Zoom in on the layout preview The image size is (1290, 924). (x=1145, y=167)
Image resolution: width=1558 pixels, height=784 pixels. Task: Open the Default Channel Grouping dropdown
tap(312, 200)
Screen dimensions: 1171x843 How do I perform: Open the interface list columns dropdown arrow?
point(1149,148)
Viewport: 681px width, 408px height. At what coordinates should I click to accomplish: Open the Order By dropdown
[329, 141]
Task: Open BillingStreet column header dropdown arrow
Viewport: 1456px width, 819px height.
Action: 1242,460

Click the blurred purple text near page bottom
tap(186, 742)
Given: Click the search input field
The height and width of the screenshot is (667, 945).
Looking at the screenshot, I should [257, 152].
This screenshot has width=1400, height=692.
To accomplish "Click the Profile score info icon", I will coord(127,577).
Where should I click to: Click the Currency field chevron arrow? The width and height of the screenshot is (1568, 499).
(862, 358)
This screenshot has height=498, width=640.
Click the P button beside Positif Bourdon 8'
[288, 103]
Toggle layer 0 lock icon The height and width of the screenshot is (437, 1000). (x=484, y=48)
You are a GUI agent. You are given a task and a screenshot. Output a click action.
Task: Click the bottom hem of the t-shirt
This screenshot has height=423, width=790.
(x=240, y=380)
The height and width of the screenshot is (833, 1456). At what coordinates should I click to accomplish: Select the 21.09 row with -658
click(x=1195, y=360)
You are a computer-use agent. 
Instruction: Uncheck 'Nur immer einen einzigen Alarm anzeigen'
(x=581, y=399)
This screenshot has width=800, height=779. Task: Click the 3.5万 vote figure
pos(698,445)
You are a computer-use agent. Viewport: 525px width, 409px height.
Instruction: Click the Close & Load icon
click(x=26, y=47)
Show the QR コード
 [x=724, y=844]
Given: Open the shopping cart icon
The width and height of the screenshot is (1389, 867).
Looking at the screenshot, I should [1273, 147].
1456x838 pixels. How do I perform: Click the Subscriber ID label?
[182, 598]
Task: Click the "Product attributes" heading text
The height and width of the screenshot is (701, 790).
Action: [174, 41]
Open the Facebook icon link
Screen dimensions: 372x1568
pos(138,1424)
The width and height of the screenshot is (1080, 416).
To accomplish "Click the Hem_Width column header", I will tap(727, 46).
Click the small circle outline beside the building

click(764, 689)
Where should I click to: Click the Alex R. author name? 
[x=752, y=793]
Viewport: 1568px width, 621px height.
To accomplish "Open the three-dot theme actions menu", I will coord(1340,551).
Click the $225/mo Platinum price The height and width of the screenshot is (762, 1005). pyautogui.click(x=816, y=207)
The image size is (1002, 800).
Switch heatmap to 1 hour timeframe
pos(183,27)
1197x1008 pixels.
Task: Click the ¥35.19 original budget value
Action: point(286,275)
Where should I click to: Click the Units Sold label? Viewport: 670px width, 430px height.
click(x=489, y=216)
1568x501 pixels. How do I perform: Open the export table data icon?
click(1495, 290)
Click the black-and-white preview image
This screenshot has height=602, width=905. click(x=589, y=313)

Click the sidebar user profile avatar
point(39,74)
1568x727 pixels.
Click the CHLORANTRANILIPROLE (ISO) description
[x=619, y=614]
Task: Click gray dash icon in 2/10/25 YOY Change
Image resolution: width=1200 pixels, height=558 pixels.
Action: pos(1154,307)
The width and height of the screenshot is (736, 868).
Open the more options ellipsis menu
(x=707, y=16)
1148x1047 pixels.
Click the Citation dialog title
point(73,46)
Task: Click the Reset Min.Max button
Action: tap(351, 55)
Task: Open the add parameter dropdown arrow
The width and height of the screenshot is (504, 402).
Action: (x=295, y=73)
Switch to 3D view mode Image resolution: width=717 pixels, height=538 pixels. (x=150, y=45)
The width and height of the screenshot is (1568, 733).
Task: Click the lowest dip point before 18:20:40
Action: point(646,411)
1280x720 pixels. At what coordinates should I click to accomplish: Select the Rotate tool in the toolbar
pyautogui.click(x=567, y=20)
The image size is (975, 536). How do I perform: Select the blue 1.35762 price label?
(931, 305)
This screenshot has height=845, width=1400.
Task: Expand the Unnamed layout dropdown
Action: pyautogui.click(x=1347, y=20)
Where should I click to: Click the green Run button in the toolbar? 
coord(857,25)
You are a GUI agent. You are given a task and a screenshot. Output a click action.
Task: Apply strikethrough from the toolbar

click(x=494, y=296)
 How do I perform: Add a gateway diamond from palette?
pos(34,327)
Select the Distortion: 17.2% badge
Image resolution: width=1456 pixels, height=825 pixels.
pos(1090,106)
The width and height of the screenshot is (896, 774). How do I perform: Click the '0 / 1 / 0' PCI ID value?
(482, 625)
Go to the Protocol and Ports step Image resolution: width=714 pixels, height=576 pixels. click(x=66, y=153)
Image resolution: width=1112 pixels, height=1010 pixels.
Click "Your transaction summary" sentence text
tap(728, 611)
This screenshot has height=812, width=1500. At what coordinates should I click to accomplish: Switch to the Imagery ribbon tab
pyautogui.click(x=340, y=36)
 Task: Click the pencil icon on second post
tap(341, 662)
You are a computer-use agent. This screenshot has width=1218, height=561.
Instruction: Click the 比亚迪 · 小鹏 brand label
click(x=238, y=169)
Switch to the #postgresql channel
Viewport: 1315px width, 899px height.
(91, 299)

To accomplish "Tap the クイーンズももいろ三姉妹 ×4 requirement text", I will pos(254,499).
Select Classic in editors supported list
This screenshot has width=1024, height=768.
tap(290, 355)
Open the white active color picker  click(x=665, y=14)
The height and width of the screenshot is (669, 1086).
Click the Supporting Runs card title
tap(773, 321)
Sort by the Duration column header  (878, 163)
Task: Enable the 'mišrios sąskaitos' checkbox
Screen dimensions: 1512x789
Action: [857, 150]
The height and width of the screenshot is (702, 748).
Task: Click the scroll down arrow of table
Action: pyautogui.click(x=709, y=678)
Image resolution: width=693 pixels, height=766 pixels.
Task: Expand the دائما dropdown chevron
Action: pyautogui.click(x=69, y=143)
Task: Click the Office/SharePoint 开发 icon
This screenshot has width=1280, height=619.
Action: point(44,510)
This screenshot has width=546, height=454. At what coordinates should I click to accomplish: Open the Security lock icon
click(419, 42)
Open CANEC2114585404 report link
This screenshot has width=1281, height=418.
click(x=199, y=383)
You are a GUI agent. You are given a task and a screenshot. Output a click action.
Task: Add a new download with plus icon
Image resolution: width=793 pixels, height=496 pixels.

· · · · · · ·

**Your task:** Copy out only the lines above from the one with "1568x501 pixels. How" to the one with "1568x727 pixels.", inclusive, exactly as they stand.

**Solution for this problem:**
1568x501 pixels. How do I perform: Open the export table data icon?
click(1495, 290)
Click the black-and-white preview image
This screenshot has height=602, width=905. click(x=589, y=313)

Click the sidebar user profile avatar
point(39,74)
1568x727 pixels.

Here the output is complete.